● **Pixel coordinate grounding data**:

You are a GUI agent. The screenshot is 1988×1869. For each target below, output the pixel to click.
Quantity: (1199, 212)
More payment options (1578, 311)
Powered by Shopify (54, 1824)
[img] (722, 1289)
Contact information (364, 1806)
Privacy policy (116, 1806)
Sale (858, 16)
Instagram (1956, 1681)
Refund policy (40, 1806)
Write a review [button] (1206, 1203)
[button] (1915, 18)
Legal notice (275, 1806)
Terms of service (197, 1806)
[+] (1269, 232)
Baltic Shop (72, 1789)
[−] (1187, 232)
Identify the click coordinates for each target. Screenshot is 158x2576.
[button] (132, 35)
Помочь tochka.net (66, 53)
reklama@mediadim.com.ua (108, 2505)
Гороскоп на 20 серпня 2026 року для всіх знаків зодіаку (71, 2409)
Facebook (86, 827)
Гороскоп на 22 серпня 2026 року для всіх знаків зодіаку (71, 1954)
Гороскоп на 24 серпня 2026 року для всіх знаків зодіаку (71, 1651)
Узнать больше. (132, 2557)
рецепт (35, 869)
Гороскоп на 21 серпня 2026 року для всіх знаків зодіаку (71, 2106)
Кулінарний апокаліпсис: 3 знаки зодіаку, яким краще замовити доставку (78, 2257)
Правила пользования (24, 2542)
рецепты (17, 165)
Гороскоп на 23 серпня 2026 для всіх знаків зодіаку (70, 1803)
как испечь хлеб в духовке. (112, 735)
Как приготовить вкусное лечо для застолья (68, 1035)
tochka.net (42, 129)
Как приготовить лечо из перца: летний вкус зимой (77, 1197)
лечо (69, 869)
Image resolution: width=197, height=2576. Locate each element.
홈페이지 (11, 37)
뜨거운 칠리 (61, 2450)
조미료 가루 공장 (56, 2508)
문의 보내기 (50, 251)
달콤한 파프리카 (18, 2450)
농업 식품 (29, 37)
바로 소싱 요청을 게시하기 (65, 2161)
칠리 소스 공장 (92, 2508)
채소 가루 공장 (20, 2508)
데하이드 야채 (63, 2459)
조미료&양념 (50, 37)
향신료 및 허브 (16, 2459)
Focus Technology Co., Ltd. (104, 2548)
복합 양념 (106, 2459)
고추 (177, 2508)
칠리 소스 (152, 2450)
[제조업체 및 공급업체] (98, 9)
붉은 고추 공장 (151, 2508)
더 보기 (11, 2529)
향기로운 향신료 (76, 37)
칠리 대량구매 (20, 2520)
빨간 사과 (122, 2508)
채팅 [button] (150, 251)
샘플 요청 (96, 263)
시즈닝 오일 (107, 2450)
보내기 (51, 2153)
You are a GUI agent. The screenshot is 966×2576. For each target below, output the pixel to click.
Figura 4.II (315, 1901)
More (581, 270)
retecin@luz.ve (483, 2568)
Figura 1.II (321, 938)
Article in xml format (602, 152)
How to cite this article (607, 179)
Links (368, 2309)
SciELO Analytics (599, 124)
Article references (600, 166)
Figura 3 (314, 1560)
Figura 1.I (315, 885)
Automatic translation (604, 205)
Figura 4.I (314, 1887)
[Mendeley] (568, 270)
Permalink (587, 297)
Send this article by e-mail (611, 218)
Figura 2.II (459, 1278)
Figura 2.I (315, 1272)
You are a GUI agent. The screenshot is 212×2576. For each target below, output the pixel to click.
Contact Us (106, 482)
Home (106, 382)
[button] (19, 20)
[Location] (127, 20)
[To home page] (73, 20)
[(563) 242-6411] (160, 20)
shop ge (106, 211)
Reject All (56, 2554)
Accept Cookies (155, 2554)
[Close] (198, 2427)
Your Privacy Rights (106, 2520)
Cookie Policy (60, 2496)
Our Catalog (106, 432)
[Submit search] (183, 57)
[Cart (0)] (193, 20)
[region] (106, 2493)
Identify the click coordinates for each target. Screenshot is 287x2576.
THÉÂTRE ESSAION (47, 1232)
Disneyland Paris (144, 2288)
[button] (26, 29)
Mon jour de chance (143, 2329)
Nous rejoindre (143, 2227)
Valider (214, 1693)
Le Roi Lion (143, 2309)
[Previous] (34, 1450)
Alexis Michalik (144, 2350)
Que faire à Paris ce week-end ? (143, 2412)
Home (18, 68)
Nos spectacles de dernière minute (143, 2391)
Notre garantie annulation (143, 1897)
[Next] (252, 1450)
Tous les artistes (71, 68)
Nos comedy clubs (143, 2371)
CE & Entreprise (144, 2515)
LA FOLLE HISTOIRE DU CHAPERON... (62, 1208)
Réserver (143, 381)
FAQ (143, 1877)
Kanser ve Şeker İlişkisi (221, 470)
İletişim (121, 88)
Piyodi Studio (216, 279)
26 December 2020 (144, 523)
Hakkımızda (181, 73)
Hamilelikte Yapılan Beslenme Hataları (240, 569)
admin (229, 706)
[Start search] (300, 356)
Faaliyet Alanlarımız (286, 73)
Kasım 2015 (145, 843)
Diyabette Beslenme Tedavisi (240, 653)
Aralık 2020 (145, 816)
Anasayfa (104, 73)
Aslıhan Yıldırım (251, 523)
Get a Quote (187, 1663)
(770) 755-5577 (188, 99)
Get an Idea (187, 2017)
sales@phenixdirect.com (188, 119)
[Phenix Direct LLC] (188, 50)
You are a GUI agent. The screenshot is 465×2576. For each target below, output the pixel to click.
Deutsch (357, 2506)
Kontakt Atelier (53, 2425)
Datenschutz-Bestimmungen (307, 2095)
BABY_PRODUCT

● **EXERCISE DETAILS**: Would you set the entries down again, exactly as they were written?

● **THE ANSWER**:
You are a GUI agent. The screenshot is 1988×1869. For each target below, output the pixel to click.
Quantity: (1199, 212)
More payment options (1578, 311)
Powered by Shopify (54, 1824)
[img] (722, 1289)
Contact information (364, 1806)
Privacy policy (116, 1806)
Sale (858, 16)
Instagram (1956, 1681)
Refund policy (40, 1806)
Write a review [button] (1206, 1203)
[button] (1915, 18)
Legal notice (275, 1806)
Terms of service (197, 1806)
[+] (1269, 232)
Baltic Shop (72, 1789)
[−] (1187, 232)
Identify the click coordinates for each target. Screenshot is 158x2576.
[button] (132, 35)
Помочь tochka.net (66, 53)
reklama@mediadim.com.ua (108, 2505)
Гороскоп на 20 серпня 2026 року для всіх знаків зодіаку (71, 2409)
Facebook (86, 827)
Гороскоп на 22 серпня 2026 року для всіх знаків зодіаку (71, 1954)
Гороскоп на 24 серпня 2026 року для всіх знаків зодіаку (71, 1651)
Узнать больше. (132, 2557)
рецепт (35, 869)
Гороскоп на 21 серпня 2026 року для всіх знаків зодіаку (71, 2106)
Кулінарний апокаліпсис: 3 знаки зодіаку, яким краще замовити доставку (78, 2257)
Правила пользования (24, 2542)
рецепты (17, 165)
Гороскоп на 23 серпня 2026 для всіх знаків зодіаку (70, 1803)
как испечь хлеб в духовке. (112, 735)
Как приготовить вкусное лечо для застолья (68, 1035)
tochka.net (42, 129)
Как приготовить лечо из перца: летний вкус зимой (77, 1197)
лечо (69, 869)
Image resolution: width=197, height=2576. Locate each element.
홈페이지 (11, 37)
뜨거운 칠리 (61, 2450)
조미료 가루 공장 (56, 2508)
문의 보내기 (50, 251)
달콤한 파프리카 (18, 2450)
농업 식품 (29, 37)
바로 소싱 요청을 게시하기 (65, 2161)
칠리 소스 공장 (92, 2508)
채소 가루 공장 (20, 2508)
데하이드 야채 (63, 2459)
조미료&양념 (50, 37)
향신료 및 허브 (16, 2459)
Focus Technology Co., Ltd. (104, 2548)
복합 양념 (106, 2459)
고추 (177, 2508)
칠리 소스 (152, 2450)
[제조업체 및 공급업체] (98, 9)
붉은 고추 공장 (151, 2508)
더 보기 (11, 2529)
향기로운 향신료 (76, 37)
칠리 대량구매 (20, 2520)
빨간 사과 (122, 2508)
채팅 [button] (150, 251)
샘플 요청 (96, 263)
시즈닝 오일 (107, 2450)
보내기 (51, 2153)
You are a GUI agent. The screenshot is 966×2576. For each target below, output the pixel to click.
Figura 4.II (315, 1901)
More (581, 270)
retecin@luz.ve (483, 2568)
Figura 1.II (321, 938)
Article in xml format (602, 152)
How to cite this article (607, 179)
Links (368, 2309)
SciELO Analytics (599, 124)
Article references (600, 166)
Figura 3 (314, 1560)
Figura 1.I (315, 885)
Automatic translation (604, 205)
Figura 4.I (314, 1887)
[Mendeley] (568, 270)
Permalink (587, 297)
Send this article by e-mail (611, 218)
Figura 2.II (459, 1278)
Figura 2.I (315, 1272)
You are a GUI agent. The screenshot is 212×2576. For each target below, output the pixel to click.
Contact Us (106, 482)
Home (106, 382)
[button] (19, 20)
[Location] (127, 20)
[To home page] (73, 20)
[(563) 242-6411] (160, 20)
shop ge (106, 211)
Reject All (56, 2554)
Accept Cookies (155, 2554)
[Close] (198, 2427)
Your Privacy Rights (106, 2520)
Cookie Policy (60, 2496)
Our Catalog (106, 432)
[Submit search] (183, 57)
[Cart (0)] (193, 20)
[region] (106, 2493)
Identify the click coordinates for each target. Screenshot is 287x2576.
THÉÂTRE ESSAION (47, 1232)
Disneyland Paris (144, 2288)
[button] (26, 29)
Mon jour de chance (143, 2329)
Nous rejoindre (143, 2227)
Valider (214, 1693)
Le Roi Lion (143, 2309)
[Previous] (34, 1450)
Alexis Michalik (144, 2350)
Que faire à Paris ce week-end ? (143, 2412)
Home (18, 68)
Nos spectacles de dernière minute (143, 2391)
Notre garantie annulation (143, 1897)
[Next] (252, 1450)
Tous les artistes (71, 68)
Nos comedy clubs (143, 2371)
CE & Entreprise (144, 2515)
LA FOLLE HISTOIRE DU CHAPERON... (62, 1208)
Réserver (143, 381)
FAQ (143, 1877)
Kanser ve Şeker İlişkisi (221, 470)
İletişim (121, 88)
Piyodi Studio (216, 279)
26 December 2020 (144, 523)
Hakkımızda (181, 73)
Hamilelikte Yapılan Beslenme Hataları (240, 569)
admin (229, 706)
[Start search] (300, 356)
Faaliyet Alanlarımız (286, 73)
Kasım 2015 (145, 843)
Diyabette Beslenme Tedavisi (240, 653)
Aralık 2020 (145, 816)
Anasayfa (104, 73)
Aslıhan Yıldırım (251, 523)
Get a Quote (187, 1663)
(770) 755-5577 (188, 99)
Get an Idea (187, 2017)
sales@phenixdirect.com (188, 119)
[Phenix Direct LLC] (188, 50)
You are a GUI agent. The screenshot is 465×2576. For each target below, output the pixel to click.
Deutsch (357, 2506)
Kontakt Atelier (53, 2425)
Datenschutz-Bestimmungen (307, 2095)
BABY_PRODUCT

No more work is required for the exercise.